The power of faith in action is greater than the shadow of self-doubt.

Readership: Men
Theme: Overcoming Obstacles
Length: 1,000 words
Reading Time: 3.5 minutes

And do not be conformed to this world, but be transformed by the renewing of your mind, that you may prove what is that good and acceptable and perfect will of God.

Romans 12:2 (NKJV)

The Jack’s last post, Forming the Vision of Achieving a Goal (2022-4-6), revealed the power of vision, imagination, and faith. In this post, I’ll review one man’s accomplishment, and further down, we’ll see how his belief quickly spread to others who then accomplished the same feat.
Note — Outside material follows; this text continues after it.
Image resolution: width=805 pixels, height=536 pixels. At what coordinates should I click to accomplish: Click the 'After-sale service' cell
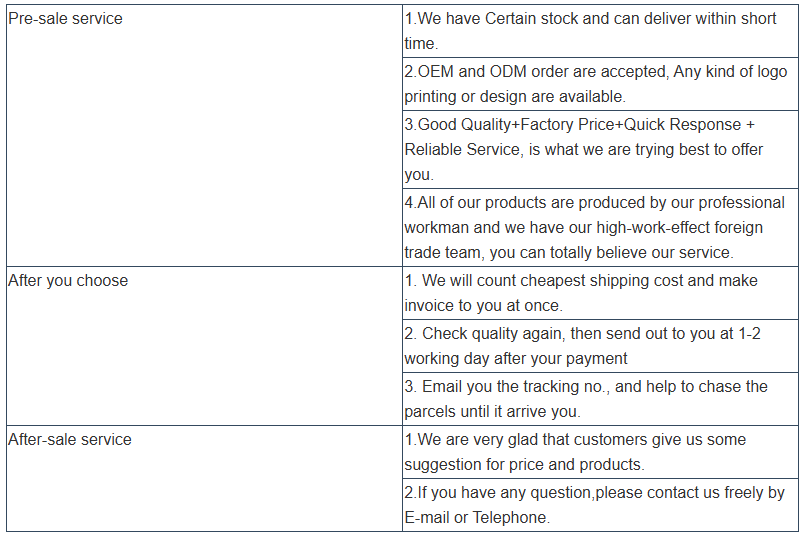tap(204, 478)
One of the things that holds men back from achieving great accomplishments (or even simple tasks, really) is self-doubt or a lack of belief. Roger Bannister’s story came to my mind as one of the more apt examples of how negative self-talk, as my sales trainers of old would call it, limits what is possible for people.  The following exerpt is from a Harvard Business Review article which I’ve pasted below because they limit the number of views before you have to pay for the subscription.  Here is the link.

Harvard Business Review (Bill Taylor): What Breaking the 4-Minute Mile Taught Us About the Limits of Conventional Thinking (2018-03-09)

Most people know the basic story of Roger Bannister, who, on May 6, 1954, busted through the four-minute barrier with a time of three minutes, fifty-nine and four-tenths of a second. But it was not until I decided to write about him for my book Practically Radical, and read a remarkable account of his exploits by the British journalist and runner John Bryant, that I understood the story behind the story — and the lessons it holds for leaders who want to bust through barriers in their fields. Bryant reminds us that runners had been chasing the goal seriously since at least 1886, and that the challenge involved the most brilliant coaches and gifted athletes in North America, Europe, and Australia. “For years, milers had been striving against the clock, but the elusive four minutes had always beaten them,” he notes. “It had become as much a psychological barrier as a physical one. And like an unconquerable mountain, the closer it was approached, the more daunting it seemed.”

On May 6, 1954, Britain’s Roger Bannister hits the tape to become the first person to break the 4-minute mile in Oxford, England.

This was truly the Holy Grail of athletic achievement. It’s fascinating to read about the pressure, the crowds, the media swirl as runners tried in vain to break the mark. Bryant also reminds us that Bannister was an outlier and iconoclast — a full-time student who had little use for coaches and devised his own system for preparing to race. The British press “constantly ran stories criticizing his ‘lone wolf’ approach,” Bryant notes, and urged him to adopt a more conventional regimen of training and coaching.

So the four-minute barrier stood for decades — and when it fell, the circumstances defied the confident predictions of the best minds in the sport. The experts believed they knew the precise conditions under which the mark would fall. It would have to be in perfect weather — 68 degrees and no wind. On a particular kind of track — hard, dry clay — and in front of a huge, boisterous crowd urging the runner on to his best-ever performance. But Bannister did it on a cold day, on a wet track, at a small meet in Oxford, England, before a crowd of just a few thousand people.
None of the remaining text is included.